Start of Block

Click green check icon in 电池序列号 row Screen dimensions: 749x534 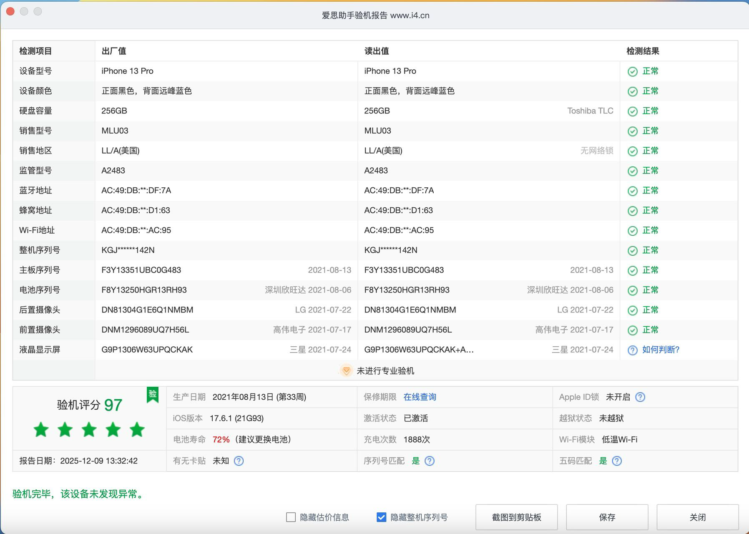tap(632, 290)
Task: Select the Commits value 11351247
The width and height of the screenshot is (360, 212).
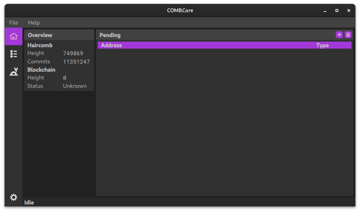Action: coord(76,62)
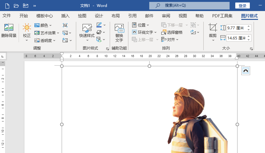
Task: Open the Picture Styles dialog launcher
Action: 107,49
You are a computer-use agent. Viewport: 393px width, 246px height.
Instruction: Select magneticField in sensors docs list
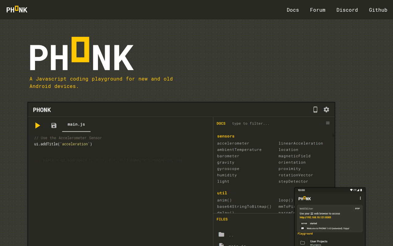(294, 156)
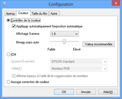This screenshot has width=122, height=99.
Task: Switch to the Aperçu tab
Action: point(10,13)
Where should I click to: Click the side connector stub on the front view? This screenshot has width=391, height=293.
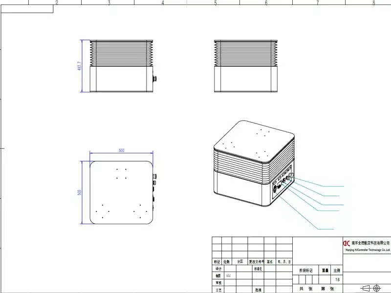point(154,78)
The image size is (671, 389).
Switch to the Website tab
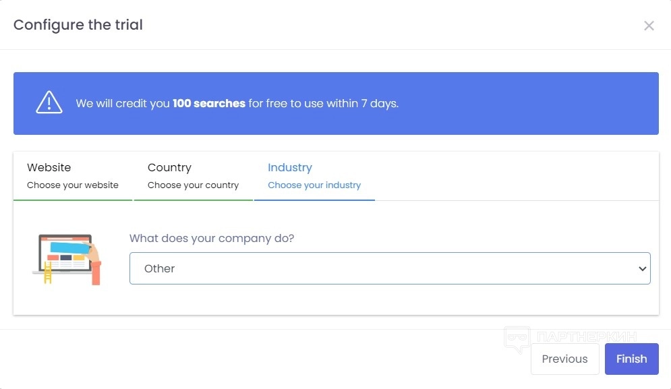(49, 167)
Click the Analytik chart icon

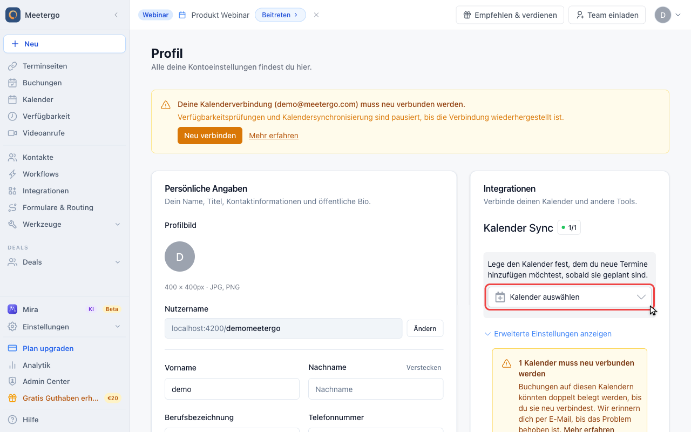tap(12, 365)
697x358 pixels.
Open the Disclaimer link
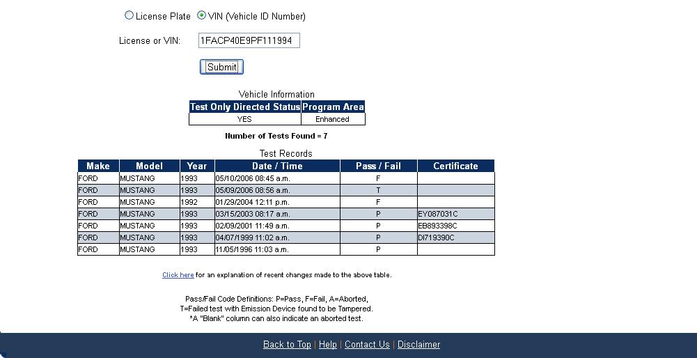click(418, 345)
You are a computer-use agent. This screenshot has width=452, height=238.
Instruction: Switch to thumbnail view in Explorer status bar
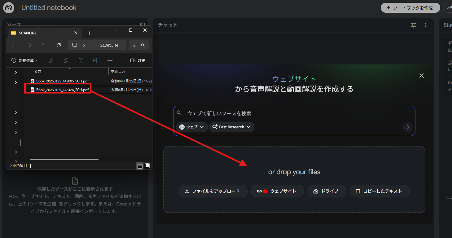pyautogui.click(x=147, y=165)
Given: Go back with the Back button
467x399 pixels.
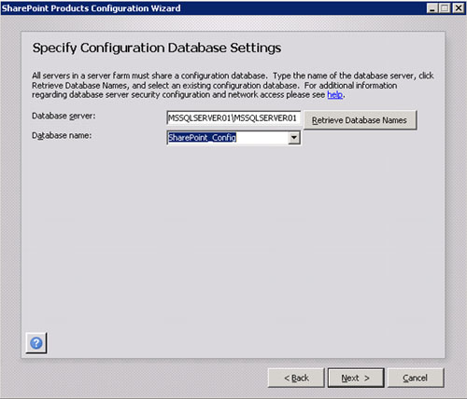Looking at the screenshot, I should coord(296,378).
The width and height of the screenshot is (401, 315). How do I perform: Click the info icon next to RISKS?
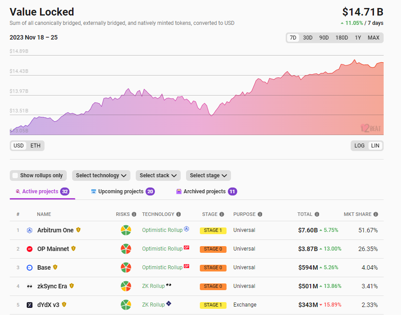point(134,214)
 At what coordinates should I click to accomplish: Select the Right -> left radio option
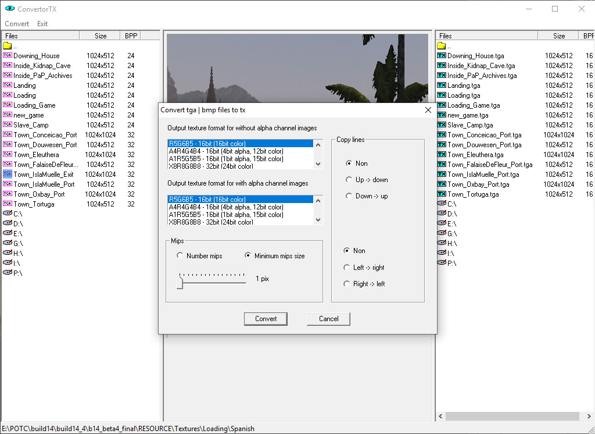tap(347, 284)
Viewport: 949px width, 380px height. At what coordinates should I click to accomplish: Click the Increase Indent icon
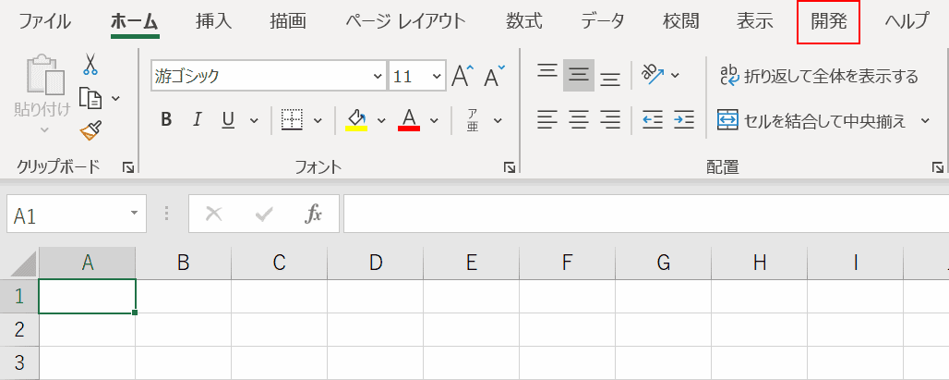(683, 119)
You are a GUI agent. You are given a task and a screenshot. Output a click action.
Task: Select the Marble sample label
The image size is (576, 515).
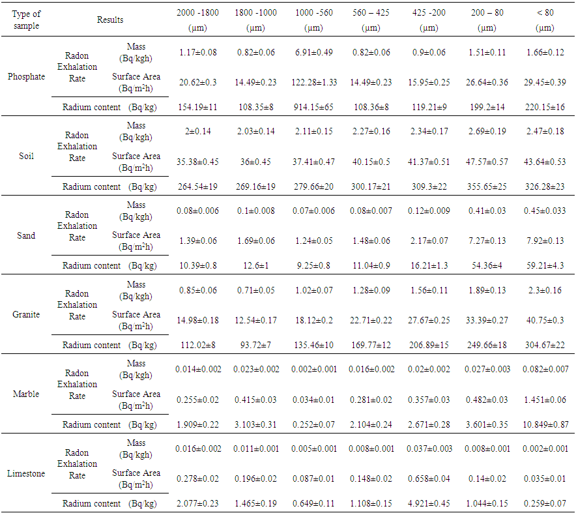(27, 394)
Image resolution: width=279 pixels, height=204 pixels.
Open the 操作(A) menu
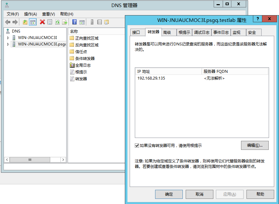pos(30,14)
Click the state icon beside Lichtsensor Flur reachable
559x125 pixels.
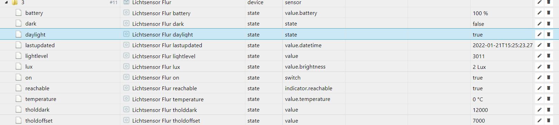[126, 88]
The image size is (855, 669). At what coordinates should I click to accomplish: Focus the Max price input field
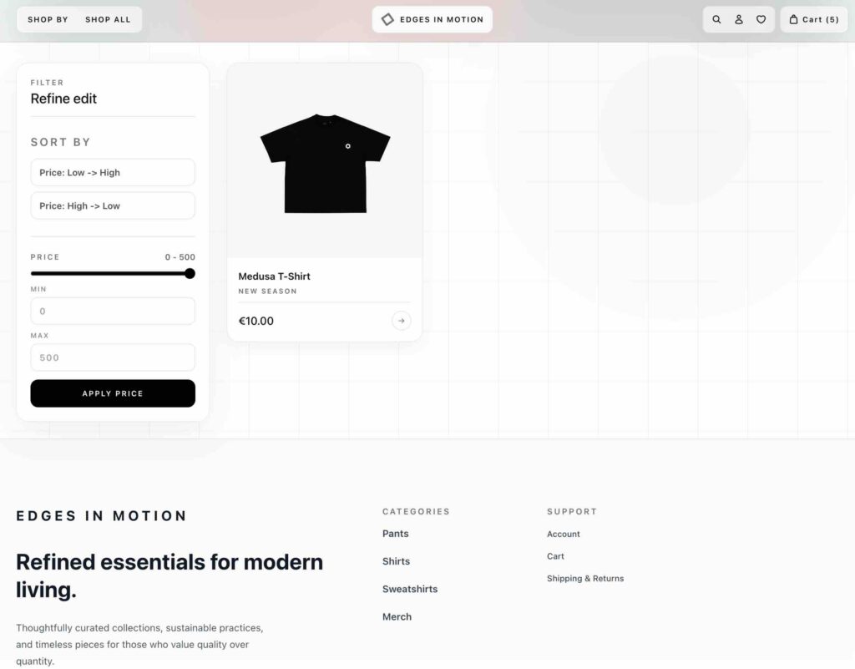coord(113,357)
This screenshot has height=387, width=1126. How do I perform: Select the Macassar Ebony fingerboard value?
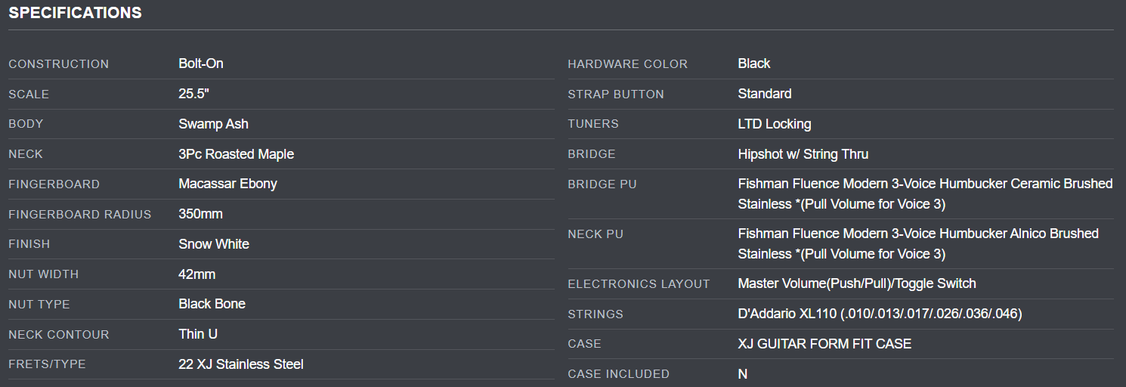(227, 184)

End of Block

§ About this task
Please show the lines of the material that contain the string "agent".

§ Response area
You are a computer-use agent. Viewport: 393px width, 246px height.
You are a computer-use agent. This screenshot has width=452, height=238.
You are a GUI agent. You are given a task and a screenshot. Output a click action.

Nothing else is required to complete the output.